### 原文:
ここまで述べてきた「ドナドナ」に対して、私本人はどう思っているのかと聞きたい方は多いのではないか、と勝手ながら思う。

これについて答えると「ほとんど何も感じない」というのが正直な回答である。
確かに最初は今まで乗っていた馬がクラブを(というか現世を)去る事に関しては、自分の精神面で特別な葛藤はあった。しかしそれも何度か経験している内にそういう感覚は機能しなくなってくる。というよりもここまで述べてきたような事を悟ってしまい、乗馬クラブの存在を維持する上でどうしようもない事だという事が分かってしまうのが大きかった。

放出を決める張本人である経営者にしたって、そうである。事業の存続上やむを得ない判断で馬を放出しているので、放出する馬に対していちいち感情を抱いていられないと言っていた。
私が「ドナドナ」に対して感情的にドライになってきたのを感じたのか、ある時期から経営者は私にその手の話を聞かせてくれるようになった。アマチュアとはいえ、ホースマンである以上、知らなければならない事だと思った。

### 課題:
乗馬クラブの馬の放出を扱った原文で、筆者は「ドナドナ」に対する自分の思いをどう答えていますか。

### データセット:
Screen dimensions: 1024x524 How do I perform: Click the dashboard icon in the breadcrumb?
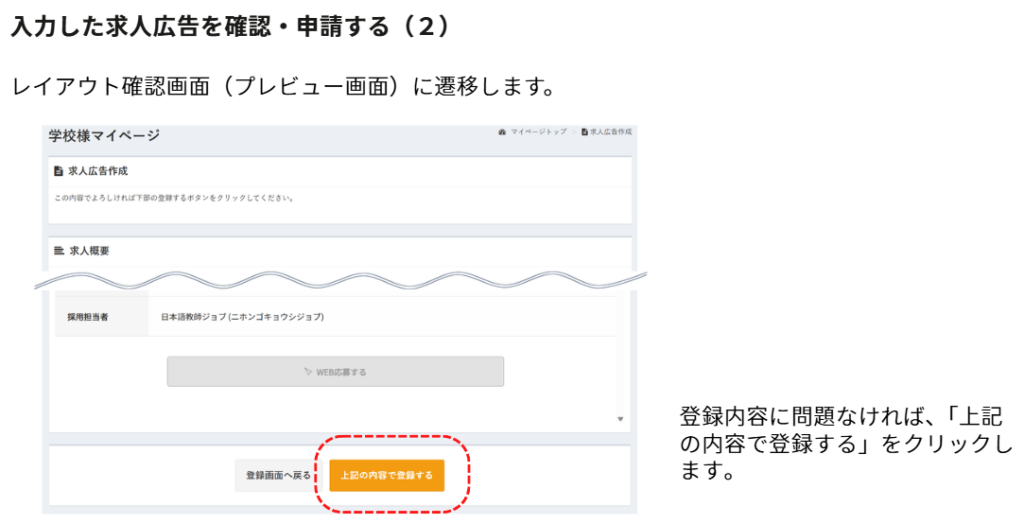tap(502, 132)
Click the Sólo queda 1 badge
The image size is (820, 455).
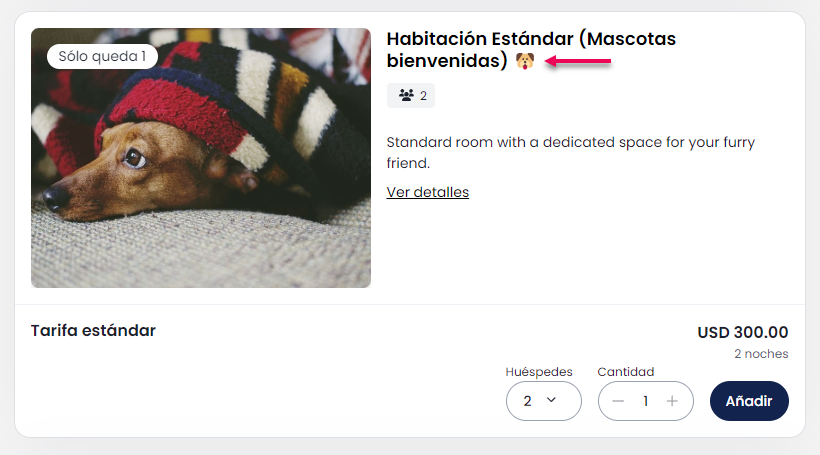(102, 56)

--

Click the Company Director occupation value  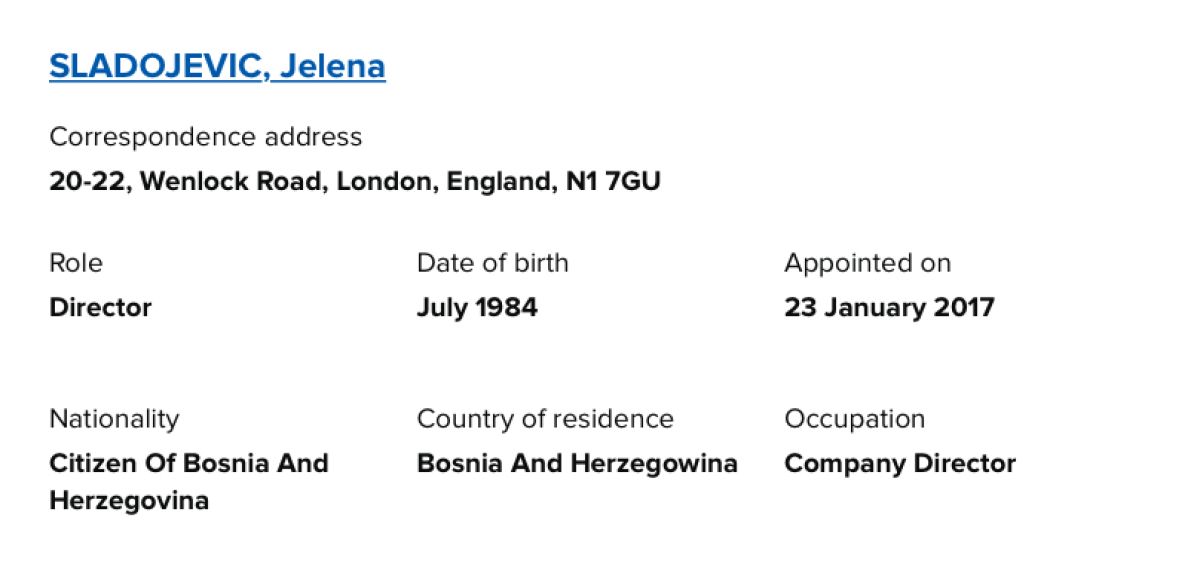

### 回答:
「ほとんど何も感じない」と答えています。